---- Extracted text

All the Summer Girls by Meg Donohue

all the summer girlsAll The Summer Girls by Meg Donohue focuses on the lives of three friends: Philadelphia lawyer Kate, Manhattan mom Vanessa, and San Francisco writer Dani. Kate’s fiancé has dumped her on the same day she found out she was pregnant. Vanessa is dealing with news that her husband cheated on her with another woman and is searching the internet for a man she dated eight years ago. Dani has just been fired yet again in San Francisco and is turning to her good friends (drugs and alcohol) to cope.

Kate, Vanessa, and Dani have been best friends for years, but have drifted apart. Their separation is as much to do with where they each live, their adult lives, and a major event that happened eight years ago during their last summer at the shore, as it is with normal daily life. The three plan a long weekend getaway at Dani’s father’s house in Avalon, the place where they spent two weeks out of their summer every year until one deadly night eight years ago. Being back in this familiar place brings tension to the surface of their friendship, making them all realize just how much their choices eight years ago have shaped their lives today. Each woman is holding onto a big secret, one that each is afraid to tell, and yet all of their secrets are interconnected. Kate, Vanessa, and Dani are forced to come to terms with the decisions they made eight years ago as their friendship hangs in the balance.


This book is also available as an e-audiobook through OverDrive.

Less than Hero by S.G. Browne

lessthanheroUsually I’m wary of books that have quotes written on them from authors or publishers saying, “best writer” or “visionary of our time,” so when I saw Less than Hero on the new cart, my heart sunk a little seeing, “One of today’s very best writers” written across the front. The premise, volunteers who test experimental drugs for cash who then inadvertently turn into side-effect superheroes, immediately caught my interest though and I decided to give this book a try.

In Less than Hero, S.G. Browne has written an arrestingly witty and sarcastic nod to the pharmaceutical industry and superheroes, which I found to live up to the high praise splashed across the front cover. Llyod Prescott finds himself at the age of thirty living as a guinea pig of pharmaceutical drugs with no real direction in his life. He has a group of other guinea pig friends that he meets up with every now and then to talk about the trials that they are taking part of, a side gig pan-handling for money in a variety of locations across New York City, as well as a pixie of a girlfriend who has already saved his life once before. Lloyd is living a stagnant and regular life that’s going in no real direction until one moment when his lips go completely numb and he is struck by utter exhaustion. Letting out a giant yawn, Lloyd finds himself instantly refreshed, but is astonished to find that the stranger next to him has inexplicably fallen asleep.

Lloyd then does what any other superhero would do: tries to keep it a secret and practices on his girlfriend Sophie’s cat. When this slumbering event happens three times on its own to humans around him, since, Lloyd says, it’s important to create a pattern, he meets up with the rest of his guinea pig buddies to see if they have any weird side effects. They do and they all team up to fight crime! With powers ranging from rashes to vomiting to sleeping to convulsions to sudden weight gain, they head out across New York City to set out their own kind of justice on criminals. Through the book, Browne includes interludes about how they discovered their powers and also newspaper articles about two villains running amok in New York, Mr. Blank and Illusion Man. These two villains exhibit superpowers that Lloyd eventually realizes could actually be prescription drug side effects as well. Lloyd and his rag-tag bunch of superhero friends decide that the only thing they can do is to use their superhero abilities for good and they work on honing their talents, so they may then take on those evil villains.

Browne has crafted a superhero book outside the ordinary that is creatively sarcastic and witty about not just things that maybe might not happen, but about things that could happen in our pharmaceutically drugged society.

--------

Explore the material:
1. According to the book reviews, where do Kate, Vanessa, and Dani plan their long weekend getaway?
2. Reproduce verbatim the part of the book reviews between "Browne has crafted" and "pharmaceutically drugged society.", inclusive.
3. List every power the book reviews give for Lloyd and his guinea pig friends.

---- Data section

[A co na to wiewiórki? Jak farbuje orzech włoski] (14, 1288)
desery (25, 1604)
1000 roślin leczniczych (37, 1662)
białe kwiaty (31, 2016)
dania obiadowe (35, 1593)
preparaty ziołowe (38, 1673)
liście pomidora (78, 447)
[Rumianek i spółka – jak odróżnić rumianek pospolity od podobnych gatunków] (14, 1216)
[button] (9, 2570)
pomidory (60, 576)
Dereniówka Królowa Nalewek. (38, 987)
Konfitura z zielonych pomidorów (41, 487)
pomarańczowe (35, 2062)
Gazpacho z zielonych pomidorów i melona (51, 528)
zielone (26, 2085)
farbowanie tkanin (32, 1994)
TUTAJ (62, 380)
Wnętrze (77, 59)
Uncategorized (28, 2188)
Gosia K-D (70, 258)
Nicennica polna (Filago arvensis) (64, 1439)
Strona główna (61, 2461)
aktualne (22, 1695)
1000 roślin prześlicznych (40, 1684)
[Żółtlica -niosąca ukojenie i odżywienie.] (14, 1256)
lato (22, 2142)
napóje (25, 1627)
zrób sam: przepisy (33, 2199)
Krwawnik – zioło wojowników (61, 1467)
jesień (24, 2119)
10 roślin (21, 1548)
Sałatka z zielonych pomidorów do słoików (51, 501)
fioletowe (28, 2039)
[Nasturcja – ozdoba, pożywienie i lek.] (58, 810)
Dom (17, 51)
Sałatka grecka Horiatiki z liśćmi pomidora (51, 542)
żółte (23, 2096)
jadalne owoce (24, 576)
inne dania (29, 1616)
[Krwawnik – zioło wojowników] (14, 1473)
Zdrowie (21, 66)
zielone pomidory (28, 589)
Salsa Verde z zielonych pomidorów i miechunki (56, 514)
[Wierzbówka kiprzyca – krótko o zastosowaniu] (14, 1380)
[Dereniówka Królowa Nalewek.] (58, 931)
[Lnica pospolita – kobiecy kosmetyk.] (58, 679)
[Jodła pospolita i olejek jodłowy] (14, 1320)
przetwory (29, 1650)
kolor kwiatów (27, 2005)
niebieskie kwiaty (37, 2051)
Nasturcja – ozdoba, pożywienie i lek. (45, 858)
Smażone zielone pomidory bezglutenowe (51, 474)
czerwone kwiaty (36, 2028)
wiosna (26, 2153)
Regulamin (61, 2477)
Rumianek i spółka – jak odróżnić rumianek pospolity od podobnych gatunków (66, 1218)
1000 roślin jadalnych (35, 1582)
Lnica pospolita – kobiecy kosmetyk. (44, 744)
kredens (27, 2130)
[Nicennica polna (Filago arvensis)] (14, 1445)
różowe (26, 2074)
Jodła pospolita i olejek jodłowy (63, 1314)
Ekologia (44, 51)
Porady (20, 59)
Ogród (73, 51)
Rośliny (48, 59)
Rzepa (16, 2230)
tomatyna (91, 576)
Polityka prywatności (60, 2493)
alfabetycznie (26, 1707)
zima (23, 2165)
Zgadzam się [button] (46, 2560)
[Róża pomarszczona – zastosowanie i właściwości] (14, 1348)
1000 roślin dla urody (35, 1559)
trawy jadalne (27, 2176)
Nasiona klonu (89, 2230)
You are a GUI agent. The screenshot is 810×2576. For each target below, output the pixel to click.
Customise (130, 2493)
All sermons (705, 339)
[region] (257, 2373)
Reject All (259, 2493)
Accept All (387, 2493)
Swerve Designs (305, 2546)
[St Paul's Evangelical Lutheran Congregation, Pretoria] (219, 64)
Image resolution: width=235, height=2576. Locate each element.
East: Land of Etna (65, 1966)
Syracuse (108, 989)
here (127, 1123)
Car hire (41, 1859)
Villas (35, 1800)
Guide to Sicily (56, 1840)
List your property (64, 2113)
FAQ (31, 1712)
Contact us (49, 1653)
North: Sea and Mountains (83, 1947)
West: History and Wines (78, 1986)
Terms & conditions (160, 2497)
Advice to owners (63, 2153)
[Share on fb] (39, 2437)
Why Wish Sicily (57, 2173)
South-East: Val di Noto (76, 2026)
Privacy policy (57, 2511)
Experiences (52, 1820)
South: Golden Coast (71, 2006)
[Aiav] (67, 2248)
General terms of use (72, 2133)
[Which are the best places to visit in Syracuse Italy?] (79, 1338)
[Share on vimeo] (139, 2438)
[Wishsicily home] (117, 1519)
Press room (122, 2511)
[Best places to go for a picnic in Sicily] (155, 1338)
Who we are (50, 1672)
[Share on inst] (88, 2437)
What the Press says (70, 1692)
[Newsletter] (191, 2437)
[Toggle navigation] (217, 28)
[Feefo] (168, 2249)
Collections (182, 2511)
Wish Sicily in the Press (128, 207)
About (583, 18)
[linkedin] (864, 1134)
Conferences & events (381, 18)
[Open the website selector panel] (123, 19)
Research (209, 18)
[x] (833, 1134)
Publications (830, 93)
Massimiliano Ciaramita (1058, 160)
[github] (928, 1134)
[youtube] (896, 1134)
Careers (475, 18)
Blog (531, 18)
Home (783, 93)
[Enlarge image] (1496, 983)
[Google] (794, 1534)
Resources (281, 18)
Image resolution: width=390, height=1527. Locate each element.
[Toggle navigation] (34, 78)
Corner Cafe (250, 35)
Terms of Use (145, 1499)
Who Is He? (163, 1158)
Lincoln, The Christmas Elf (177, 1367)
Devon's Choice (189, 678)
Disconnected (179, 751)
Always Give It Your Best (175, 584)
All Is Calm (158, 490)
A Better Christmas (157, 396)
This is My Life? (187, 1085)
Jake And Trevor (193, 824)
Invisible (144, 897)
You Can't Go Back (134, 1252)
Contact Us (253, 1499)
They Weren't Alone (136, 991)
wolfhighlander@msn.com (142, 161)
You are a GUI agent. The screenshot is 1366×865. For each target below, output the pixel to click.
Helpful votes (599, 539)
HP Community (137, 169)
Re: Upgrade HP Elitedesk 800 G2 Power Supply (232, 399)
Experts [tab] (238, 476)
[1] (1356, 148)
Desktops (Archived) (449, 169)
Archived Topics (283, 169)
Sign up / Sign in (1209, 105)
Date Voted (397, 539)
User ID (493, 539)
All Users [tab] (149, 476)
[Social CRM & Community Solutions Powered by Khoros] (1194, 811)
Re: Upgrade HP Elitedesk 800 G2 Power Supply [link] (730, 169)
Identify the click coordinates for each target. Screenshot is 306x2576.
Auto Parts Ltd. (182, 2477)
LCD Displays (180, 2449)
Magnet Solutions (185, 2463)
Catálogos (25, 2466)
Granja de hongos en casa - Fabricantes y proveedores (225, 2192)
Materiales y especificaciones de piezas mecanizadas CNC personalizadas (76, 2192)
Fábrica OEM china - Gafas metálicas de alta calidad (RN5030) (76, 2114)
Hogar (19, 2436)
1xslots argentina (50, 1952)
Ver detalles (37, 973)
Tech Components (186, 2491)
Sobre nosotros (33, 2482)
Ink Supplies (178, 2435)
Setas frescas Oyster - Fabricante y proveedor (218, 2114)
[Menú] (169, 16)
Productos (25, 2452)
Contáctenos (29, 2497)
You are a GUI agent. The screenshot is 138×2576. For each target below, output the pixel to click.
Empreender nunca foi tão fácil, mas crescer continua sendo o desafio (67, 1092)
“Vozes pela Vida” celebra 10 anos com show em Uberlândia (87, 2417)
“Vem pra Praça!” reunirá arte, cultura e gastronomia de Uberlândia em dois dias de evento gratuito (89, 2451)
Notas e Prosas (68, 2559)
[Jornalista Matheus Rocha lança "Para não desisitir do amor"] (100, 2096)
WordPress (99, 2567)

--------

Solved problems:
1. At Dani's father's house in Avalon.

2.
Browne has crafted a superhero book outside the ordinary that is creatively sarcastic and witty about not just things that maybe might not happen, but about things that could happen in our pharmaceutically drugged society.

3.
- Rashes
- Vomiting
- Sleeping
- Convulsions
- Sudden weight gain